Madrid: Spain’s education minister said Wednesday the government wants to “hispanicise” school pupils in Catalonia, sparking fury in a powerful region where many are calling for independence.

Education Minister Jose Ignacio Wert was broadly criticised for his comments to parliament, made as the debt-ridden northeastern region prepares for snap elections November 25.

“Our interest is to hispanicise the Catalan pupils and that they feel as proud to be Spaniards as they are to be Catalans,” Wert said, adding that the same words had been spoken by the Catalan education chief.

Prime Minister Mariano Rajoy’s right-leaning Popular Party government wants those children “to be able to have a balanced existence between the two identities because both enrich them and strengthen them,” Wert added.

“And we will carry on along this line.”

The minister was asked whether he believed the Catalan education system was responsible for independence stirrings in the region.

“The drift that has taken place in part of the education system in Catalonia facilitates a concealment or minimisation of common elements, in particular those historical elements that make up the history of Catalonia within Spain,” he said.

Catalonia believes it gets a raw deal from the central government, which levies far more taxes in the region than it returns.

The discontent has grown as Catalonia is forced, like the other regions in Spain, to slash health and education spending so as to lower its deficit.

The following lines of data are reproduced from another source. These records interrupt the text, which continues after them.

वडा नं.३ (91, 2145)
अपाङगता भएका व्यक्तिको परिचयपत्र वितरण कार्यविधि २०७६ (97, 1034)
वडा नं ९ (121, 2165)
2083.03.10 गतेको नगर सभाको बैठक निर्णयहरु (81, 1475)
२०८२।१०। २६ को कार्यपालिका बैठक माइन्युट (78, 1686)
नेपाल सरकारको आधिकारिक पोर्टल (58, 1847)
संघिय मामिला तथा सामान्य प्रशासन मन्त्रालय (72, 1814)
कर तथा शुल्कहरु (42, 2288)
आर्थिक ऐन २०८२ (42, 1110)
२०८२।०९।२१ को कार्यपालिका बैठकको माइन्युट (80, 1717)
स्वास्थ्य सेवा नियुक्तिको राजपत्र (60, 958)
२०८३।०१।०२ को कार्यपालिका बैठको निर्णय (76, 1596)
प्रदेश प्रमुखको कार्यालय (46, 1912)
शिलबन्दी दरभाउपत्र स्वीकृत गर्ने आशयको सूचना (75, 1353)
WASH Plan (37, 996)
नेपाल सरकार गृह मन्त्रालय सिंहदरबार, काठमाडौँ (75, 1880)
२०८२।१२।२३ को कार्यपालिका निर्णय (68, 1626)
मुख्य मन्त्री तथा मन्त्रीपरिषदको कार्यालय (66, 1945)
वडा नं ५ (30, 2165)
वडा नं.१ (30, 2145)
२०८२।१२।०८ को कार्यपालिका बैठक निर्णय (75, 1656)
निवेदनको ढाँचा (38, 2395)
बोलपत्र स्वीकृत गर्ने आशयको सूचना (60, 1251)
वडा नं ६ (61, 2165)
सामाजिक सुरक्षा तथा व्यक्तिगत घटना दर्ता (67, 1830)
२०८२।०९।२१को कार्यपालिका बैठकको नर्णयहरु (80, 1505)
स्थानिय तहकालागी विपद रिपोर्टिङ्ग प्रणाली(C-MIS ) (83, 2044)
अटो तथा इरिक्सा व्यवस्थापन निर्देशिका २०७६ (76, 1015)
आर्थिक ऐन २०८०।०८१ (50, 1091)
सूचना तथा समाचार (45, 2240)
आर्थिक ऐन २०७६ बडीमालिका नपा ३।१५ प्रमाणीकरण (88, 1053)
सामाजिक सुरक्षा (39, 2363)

Catalonia has been forced to go cap in hand to Madrid for money to finance its public debt and pay off suppliers.

Hundreds of thousands of people took to the streets of Barcelona on September 11 this year, the Catalan national day, calling for independence.

In a football match Sunday between Barcelona and Real Madrid, which ended in a 2-2 draw, a giant mosaic in the colours of the Catalan flag was spread across the Catalan city’s Camp Nou stadium. One banner amongst the 98,000 fans read simply: “Freedom for Catalonia”.

Catalonia’s regional education chief Irene Rigau said Wert’s comments revealed a “pre-constitutional vision of Spain,” a reference to General Franciso Franco’s policy of concentrating power in the centre.

The Spanish education minister “does not care about quality or efficiency but about hispanicising”, said Anna Simo, spokeswoman for the pro-independence party Republican Left of Catalonia.